田上さんは5年前、生まれ育った大津町に自分の店をオープン。
■田上晃子オーナー
「クラフトビールをより多くの人に知ってもらいたい。クラフトビールで大津町を盛り上げたい」
地元の人だけでなく阿蘇方面への旅行客も多く訪れます。
■買い物客
「おしゃれです」
「いろんな国のビールがあって面白いですね」
「思った以上にすごい品揃えだし愛を感じて素敵なお店」
多い時は1日200本を売り上げ、地域に根差す店を目指していました。ところが。
■田上晃子オーナー
「元々契約更新時期があって家賃の値上げを言われていたんですけど…」
田上さんも、テナント料が原因で店を続けることが厳しいと感じるように。ことし春、大津町を離れることを決めました。
■田上晃子オーナー
「大津町の旧商店街のあった場所をもう一回盛り上げたいという気持ちもあったので」
■常連客
「残念ですよね。残念だし寂しいせっかくお店良いお店なのに大津町から離れないといけないのはやっぱちょっと寂しいね」
移転先も見つからないまま、店は6月に閉店しました。
県内を奔走…新たな出発
約5か月後…。
■田上晃子オーナー
「きょうは電気の工事と冷蔵設備の工事と片付けなど全部です」
閉店から4か月以上県内をかけ回り、熊本市の中心市街地に移転先を見つけました。以前に比べ家賃は約2倍となるものの、集客も見込めるとこの場所に決めました。

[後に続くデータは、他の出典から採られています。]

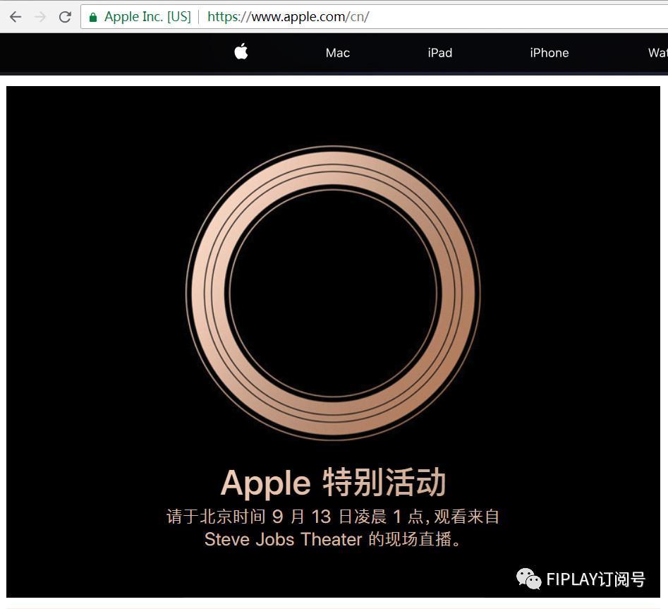The image size is (668, 609).
Task: Open the iPad menu item
Action: 439,53
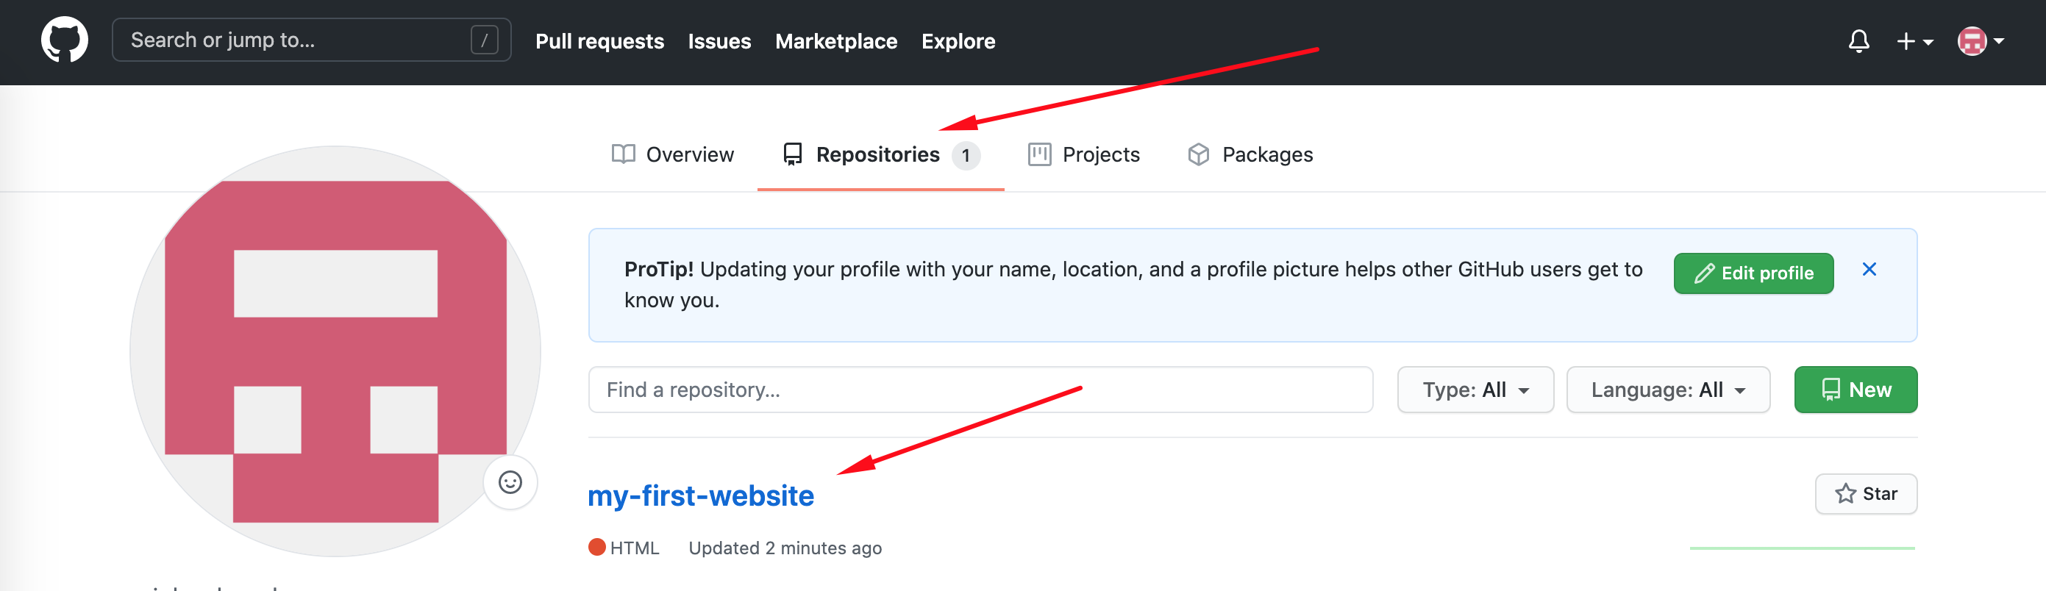Viewport: 2046px width, 591px height.
Task: Focus the Find a repository field
Action: coord(980,390)
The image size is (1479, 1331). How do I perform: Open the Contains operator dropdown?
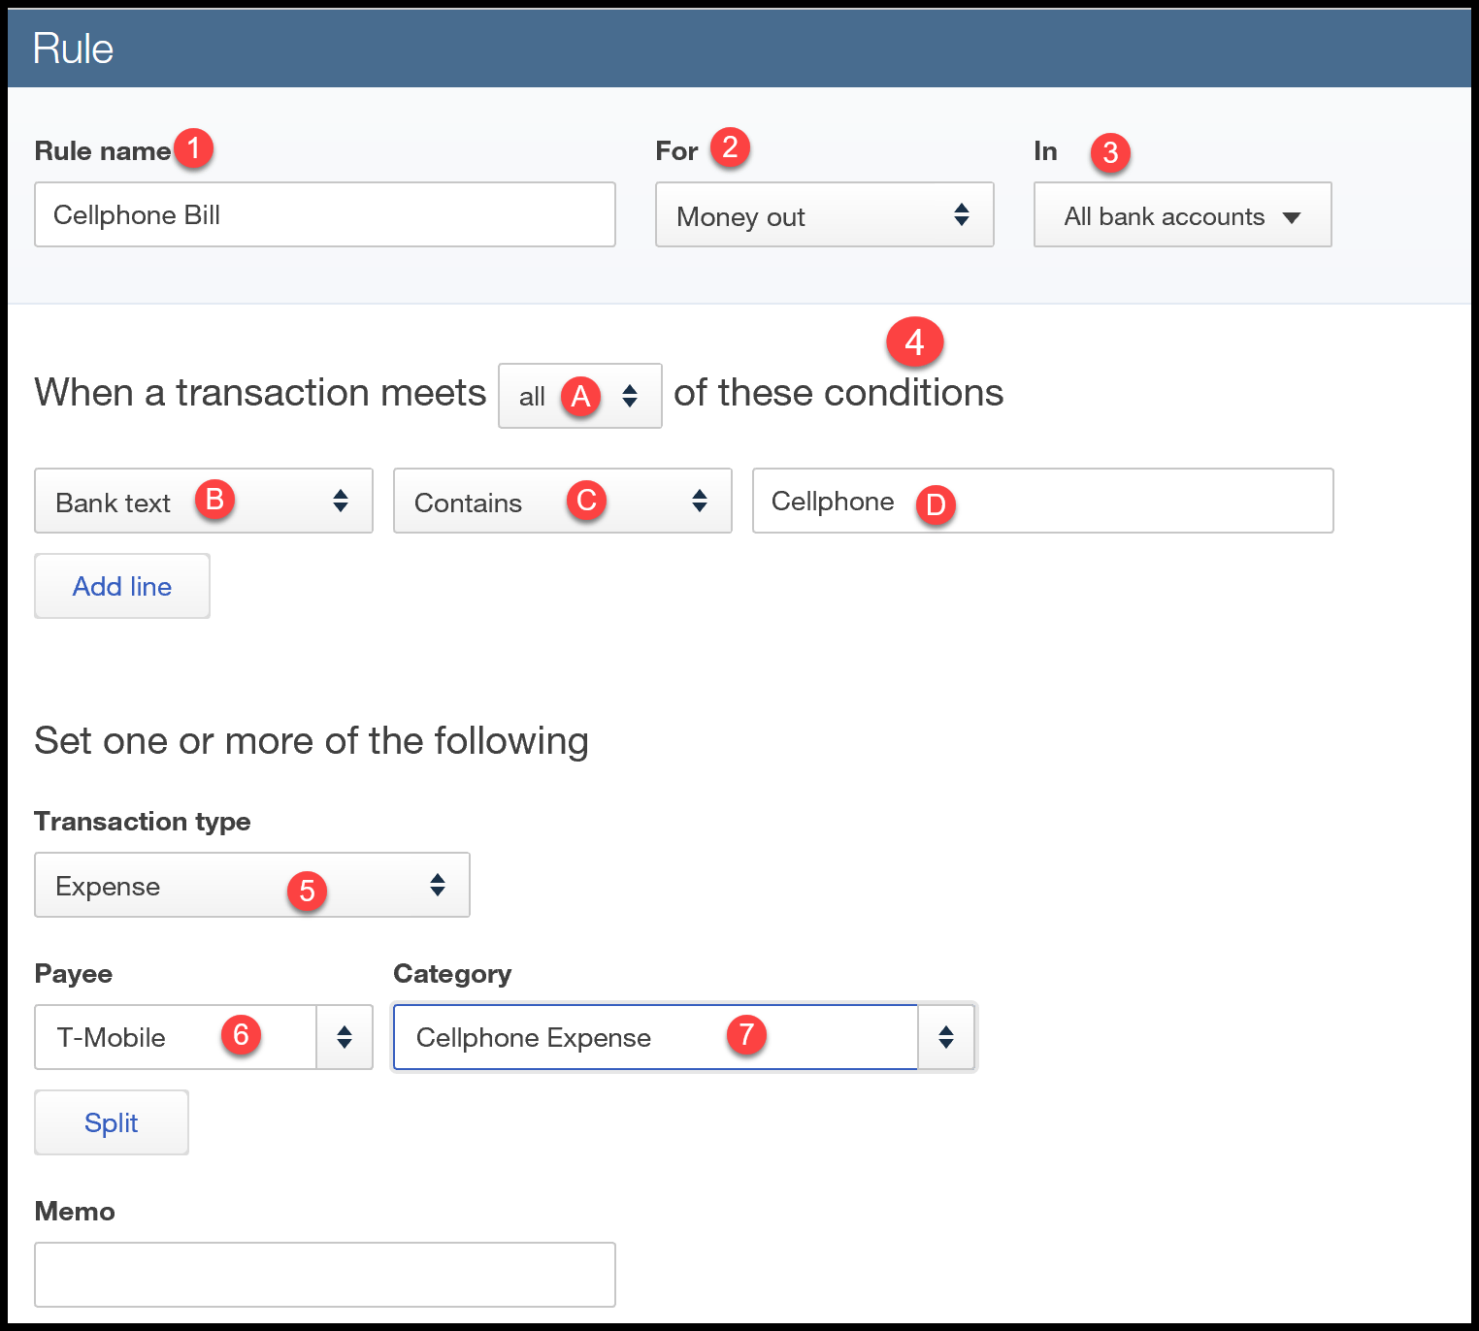click(x=562, y=501)
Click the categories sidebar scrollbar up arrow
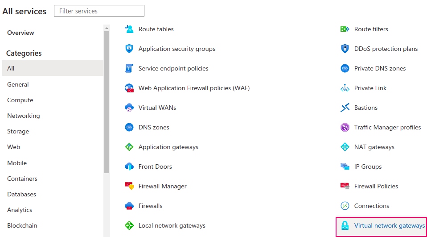This screenshot has height=237, width=427. (x=107, y=28)
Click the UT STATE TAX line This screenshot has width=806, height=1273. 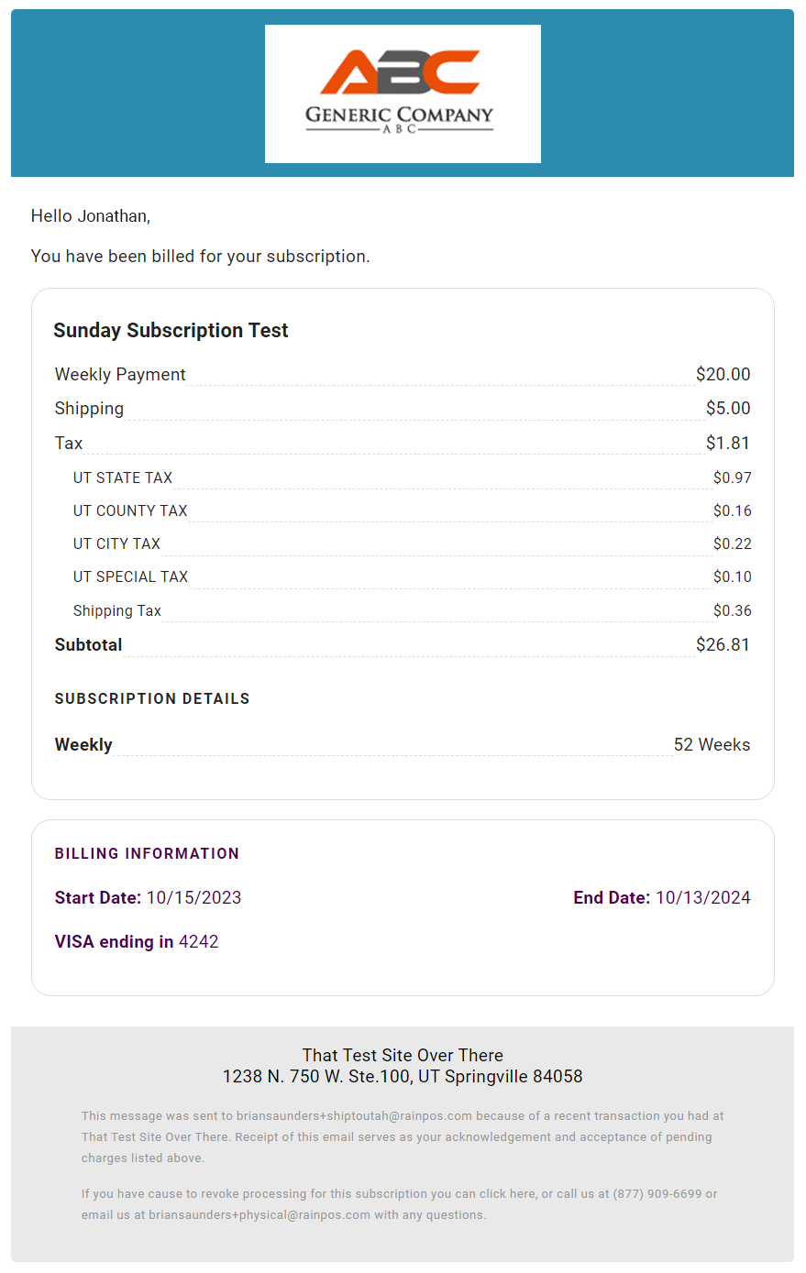[412, 477]
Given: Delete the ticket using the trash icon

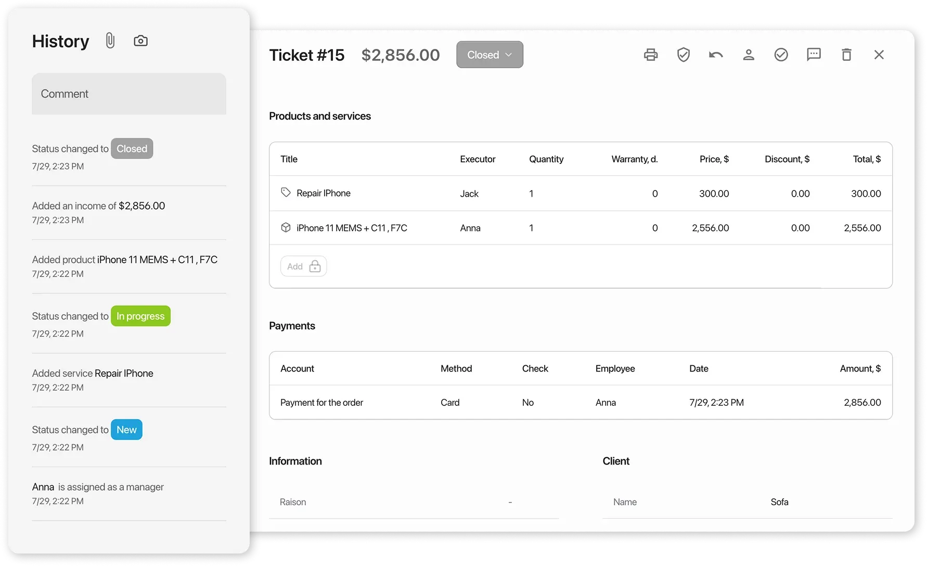Looking at the screenshot, I should (x=847, y=54).
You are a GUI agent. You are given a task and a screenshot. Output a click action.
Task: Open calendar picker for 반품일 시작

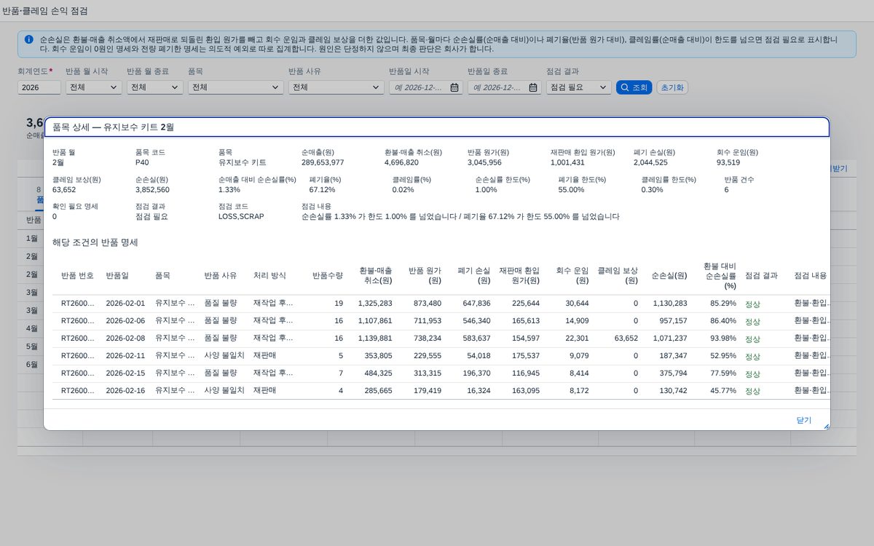(x=454, y=87)
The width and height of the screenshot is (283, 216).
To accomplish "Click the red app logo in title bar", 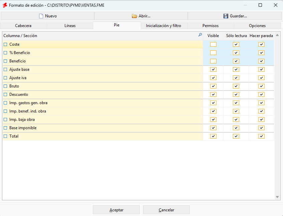I will pyautogui.click(x=5, y=5).
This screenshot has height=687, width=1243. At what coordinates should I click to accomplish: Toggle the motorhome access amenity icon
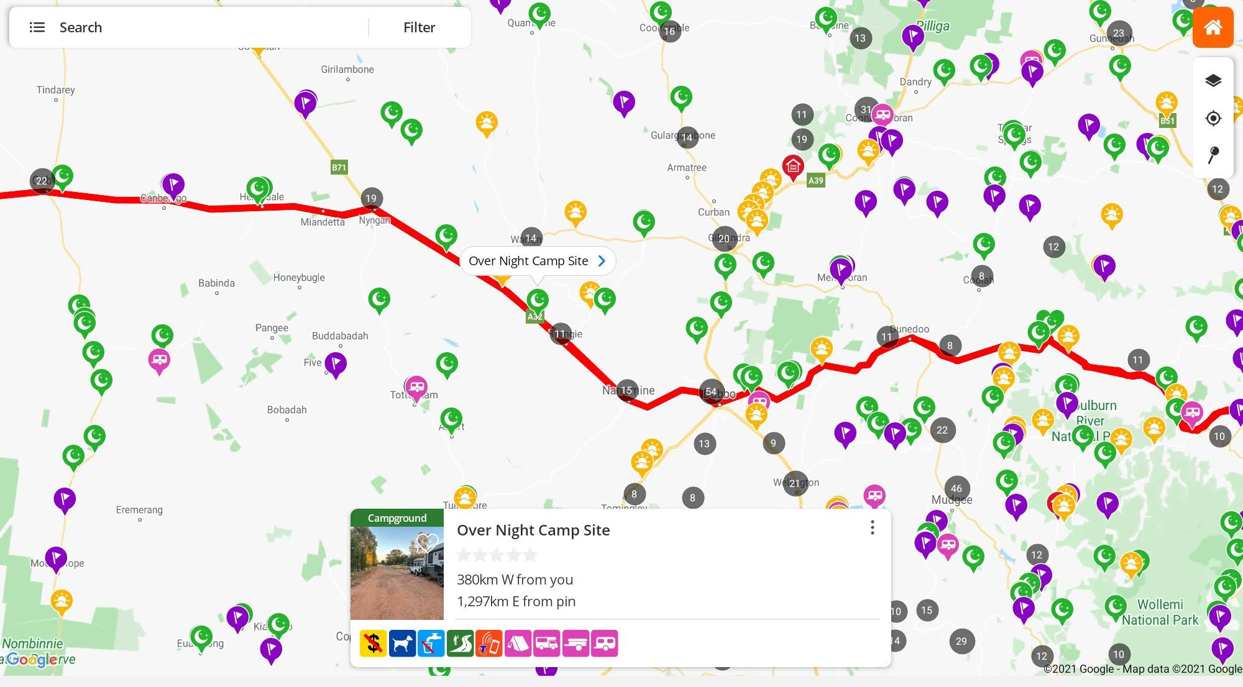coord(547,644)

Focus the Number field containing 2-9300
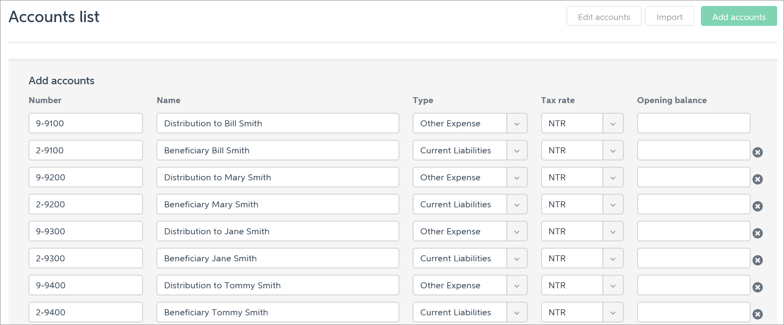pos(86,258)
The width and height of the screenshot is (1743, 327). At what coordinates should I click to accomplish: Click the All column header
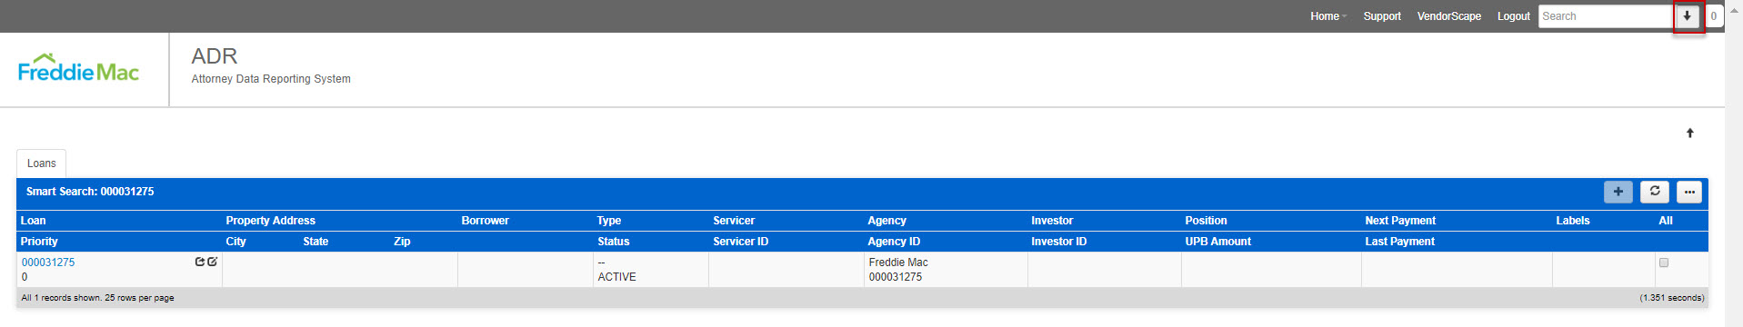[x=1666, y=221]
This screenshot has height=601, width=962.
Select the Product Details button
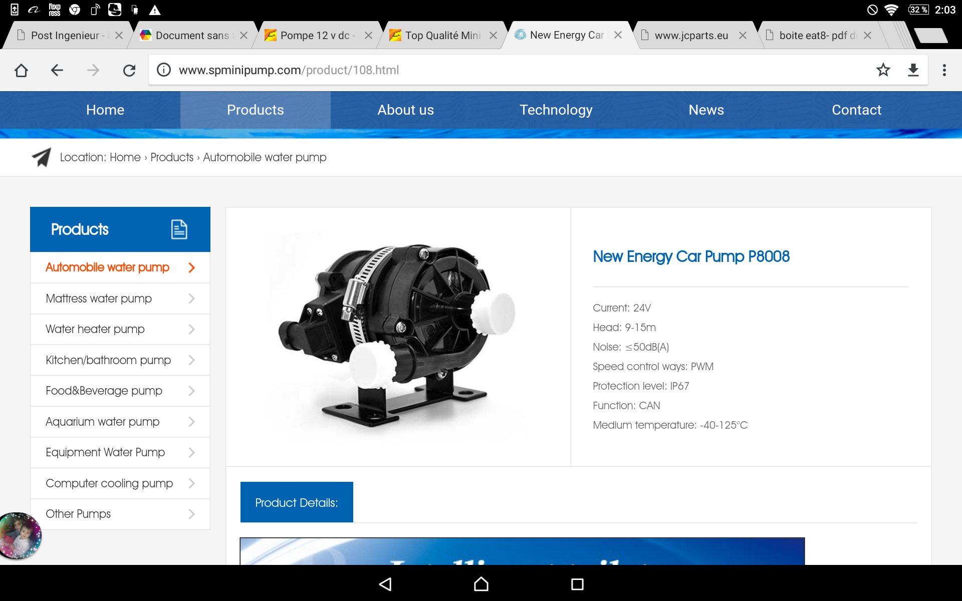click(297, 502)
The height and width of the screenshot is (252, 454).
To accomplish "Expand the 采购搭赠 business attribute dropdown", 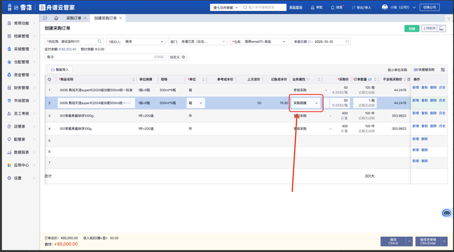I will click(316, 103).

11月14日。迎えた、再出発の日。開店して間もなくお客さんがやってきました。
■お客さん
「スムージーのレギュラー」
新しい店では、その場でビールを飲める「角打ち」を始めました。おすすめのビールがグラスに注がれます。平日昼間のオープンだったものの、店には次々に客が訪れます。
■お客さん
「普段はもうスーパーとかで売っている物しか飲まないのでちょっと飲んでみようかなと。ちょっと仕事帰りに飲みに寄れることは非常にうれしいことと思います」
ようやく、笑顔が戻ってきました。
■田上晃子オーナー
「自分が想像している以上にいろんな方に支えていただいたというか、こういう新しい挑戦ができるっていうのはすごく今後の楽しみの一つではあります」
突然の閉店から約5か月。「ピンチをチャンスに変えて…」田上さんはスタートを切っています。